Direction: Collect each line below that contains the word "Task".

Stored records:
■ ■ ■

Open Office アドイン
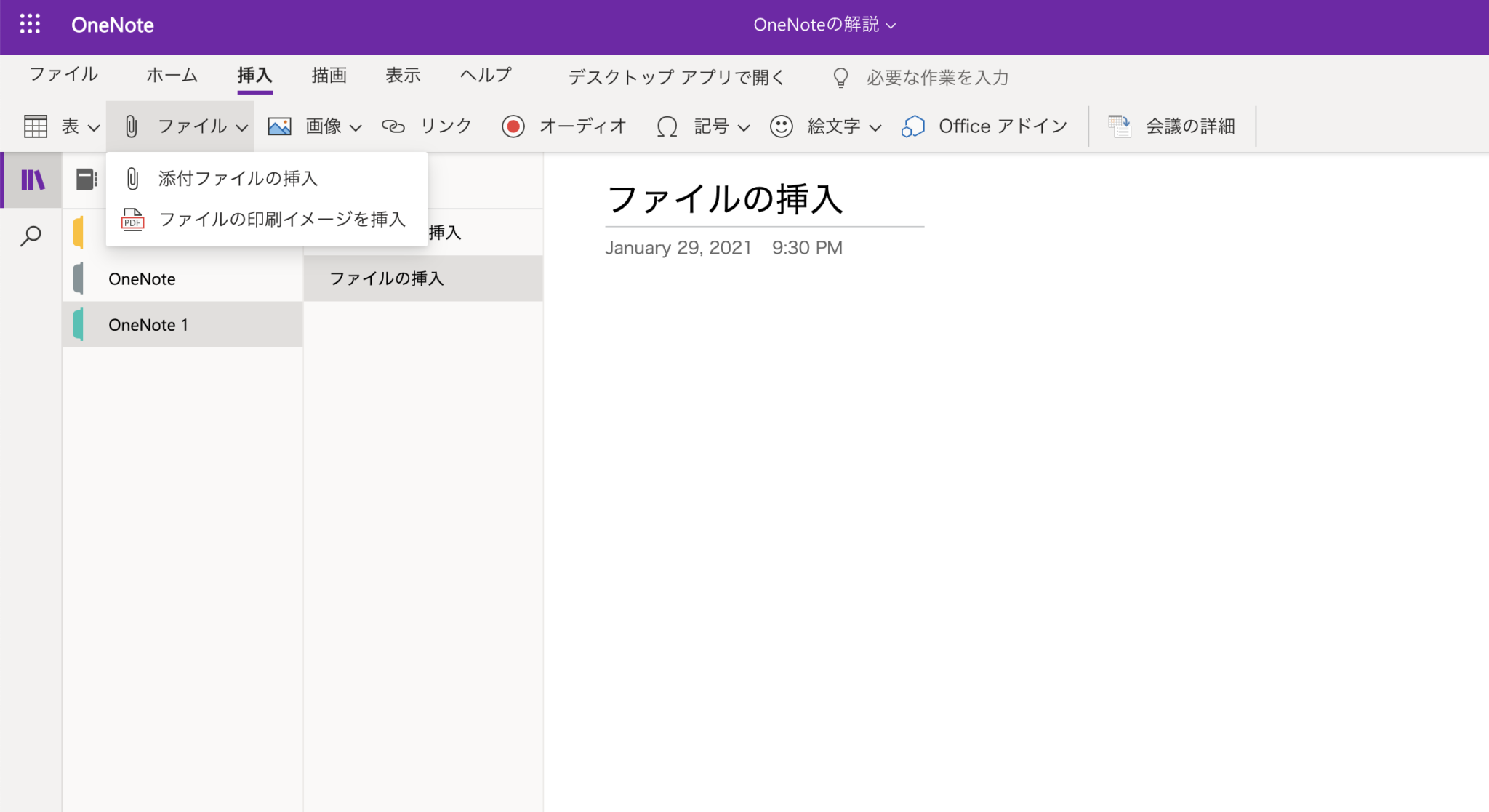Image resolution: width=1489 pixels, height=812 pixels. click(984, 125)
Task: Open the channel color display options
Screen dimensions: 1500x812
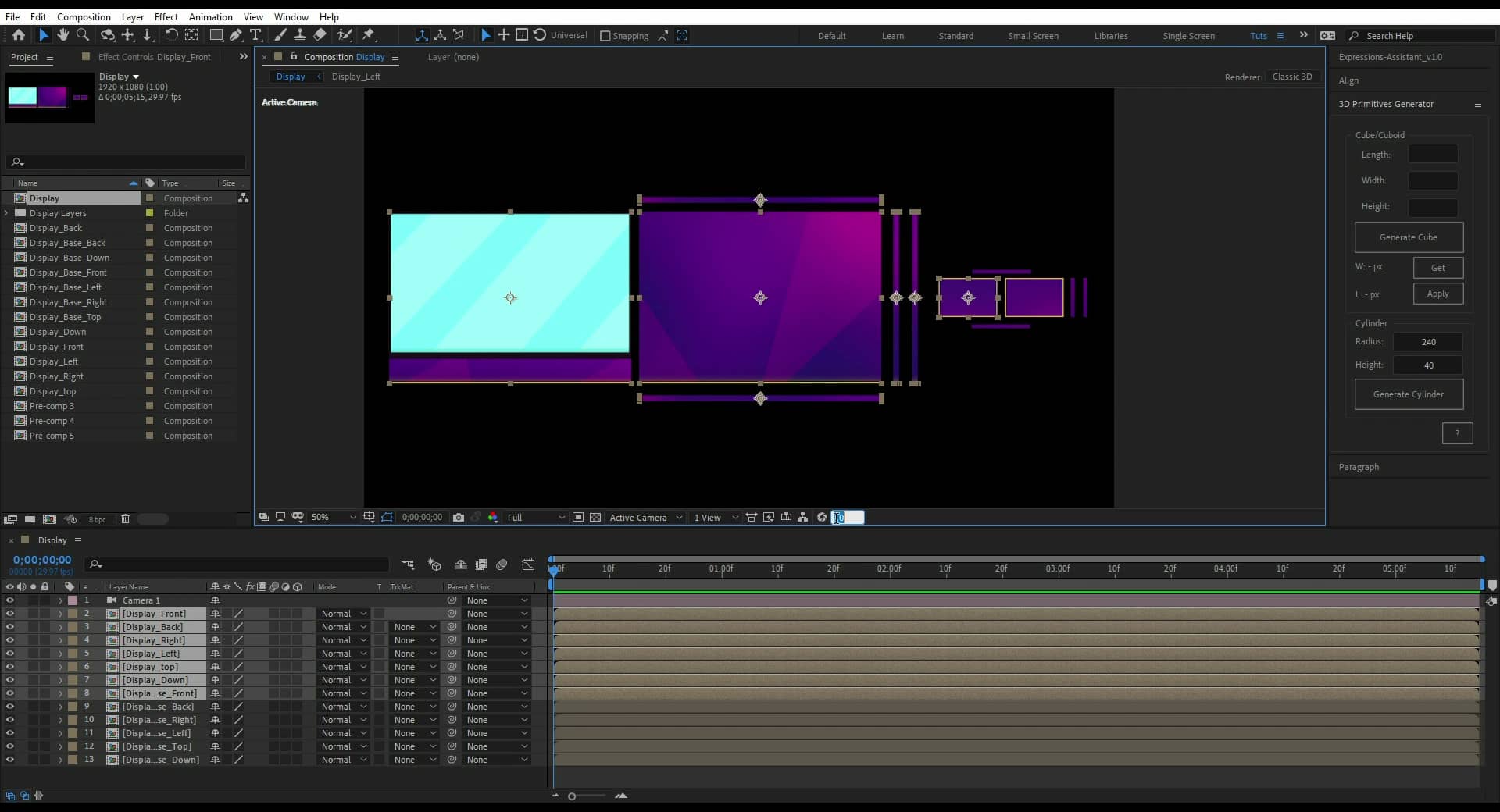Action: [493, 517]
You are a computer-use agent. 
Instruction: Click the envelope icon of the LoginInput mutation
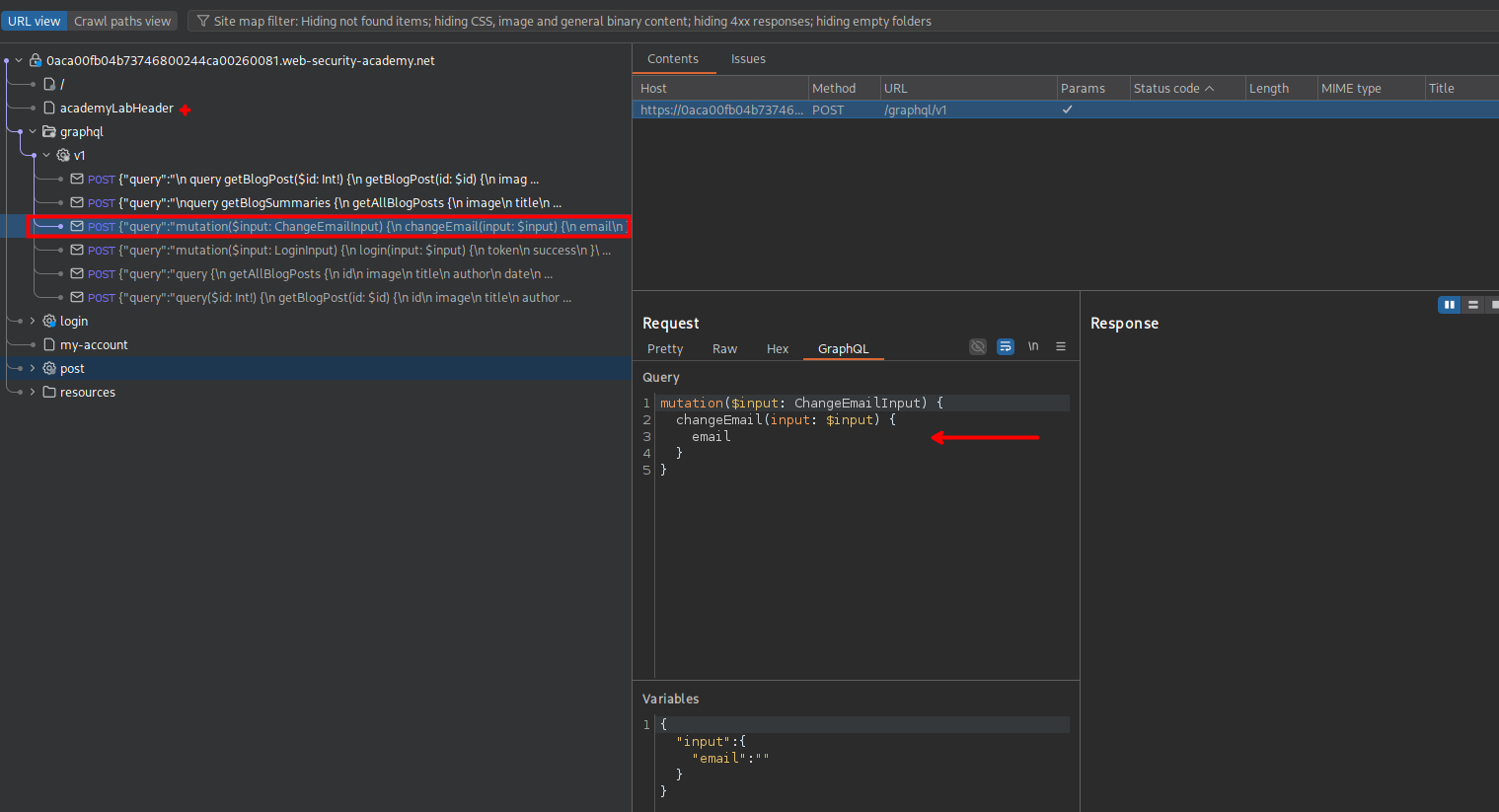click(x=77, y=250)
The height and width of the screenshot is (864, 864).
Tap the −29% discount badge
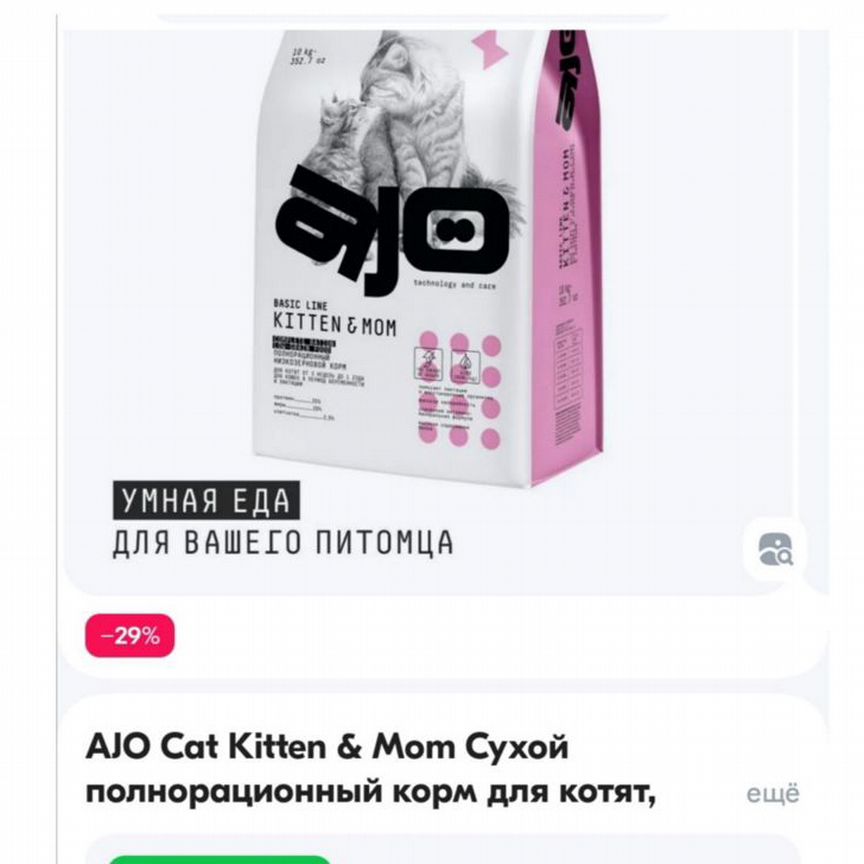click(130, 636)

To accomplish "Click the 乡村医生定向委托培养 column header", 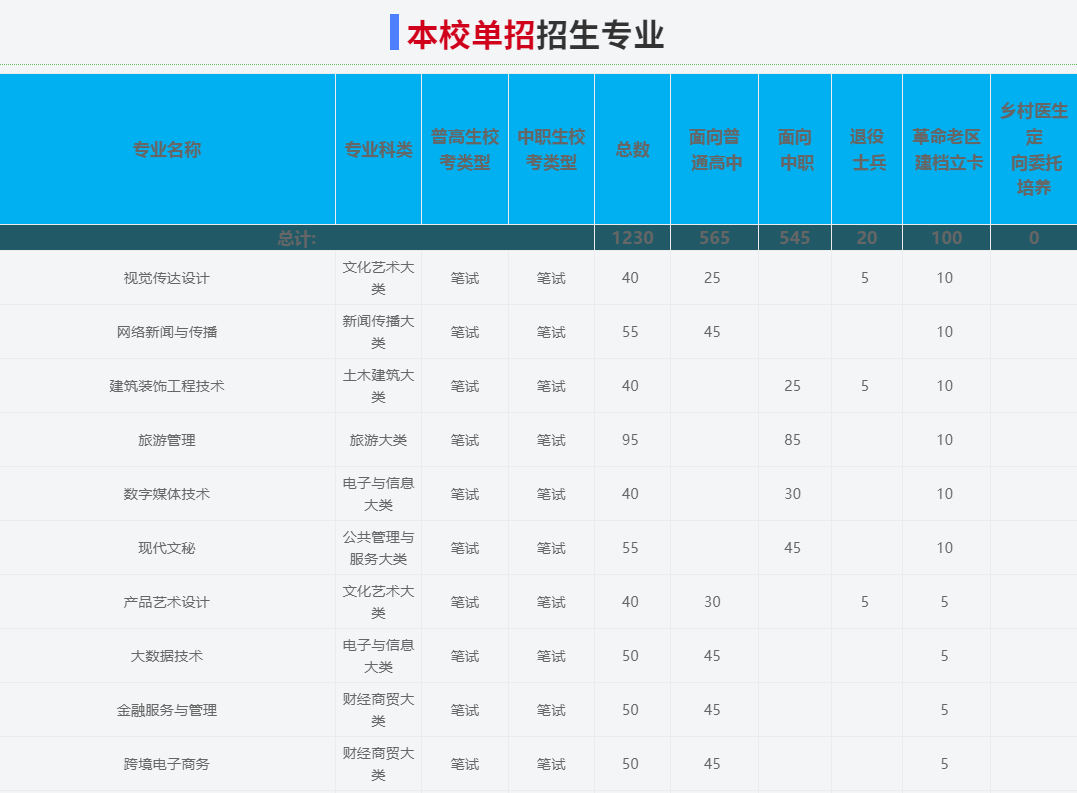I will pos(1034,149).
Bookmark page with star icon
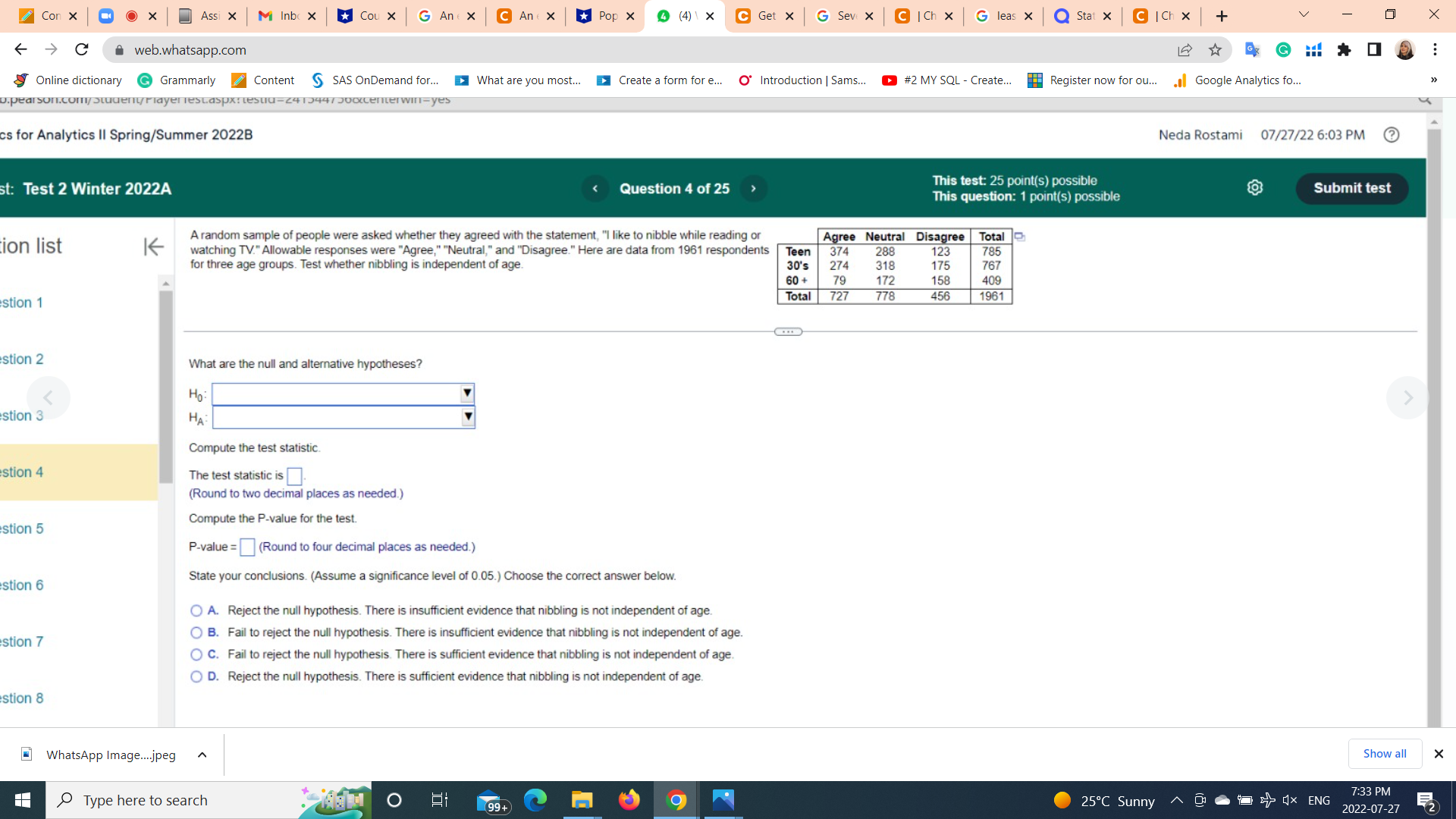 pyautogui.click(x=1215, y=50)
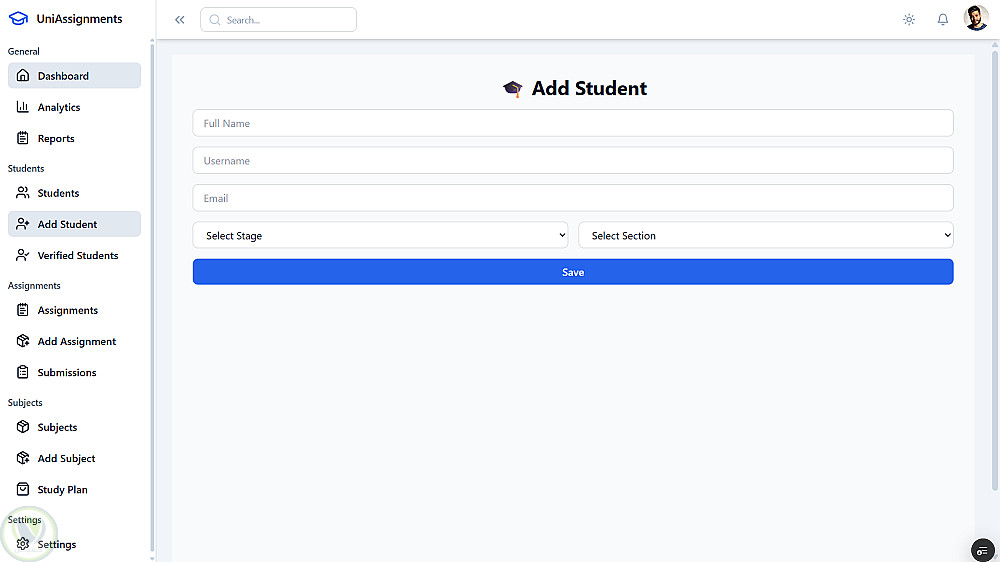1000x562 pixels.
Task: Open the Submissions link
Action: point(67,372)
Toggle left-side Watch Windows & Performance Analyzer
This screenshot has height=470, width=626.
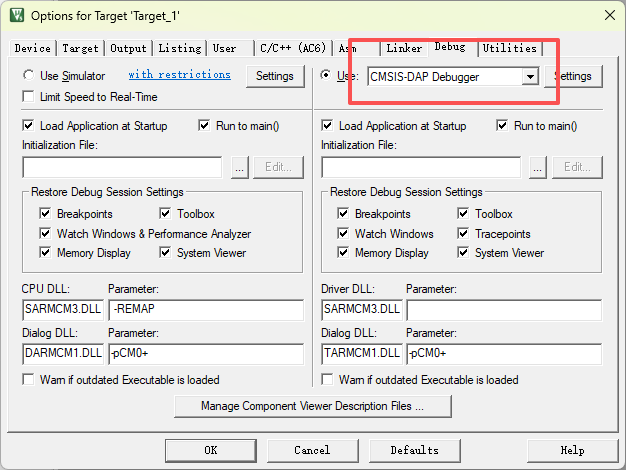(x=46, y=233)
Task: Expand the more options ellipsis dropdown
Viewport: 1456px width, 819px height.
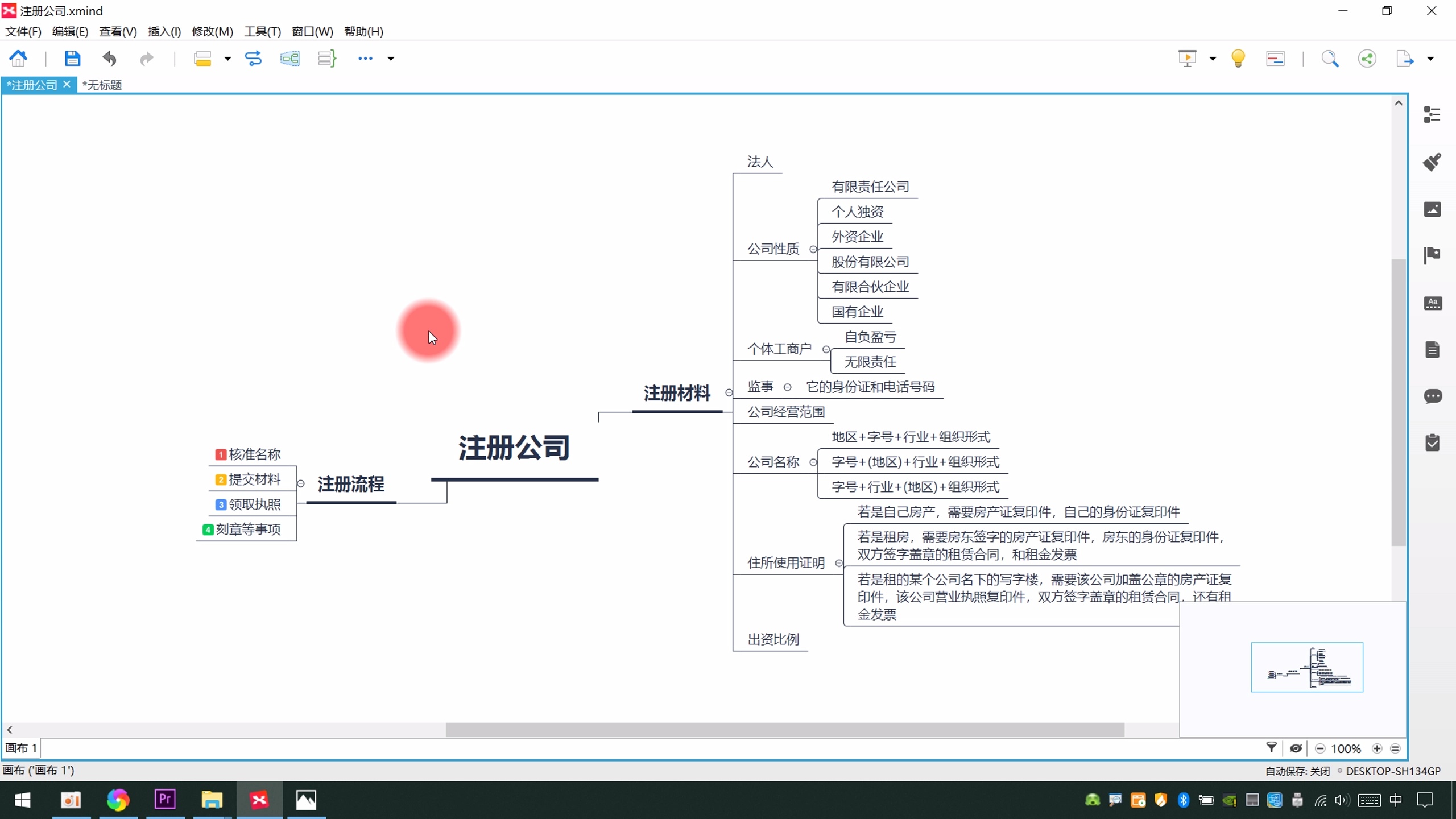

■ ■ ■

Response:
Task: Open the channel color display options
Task: Open the Submissions link
Task: Expand the more options ellipsis dropdown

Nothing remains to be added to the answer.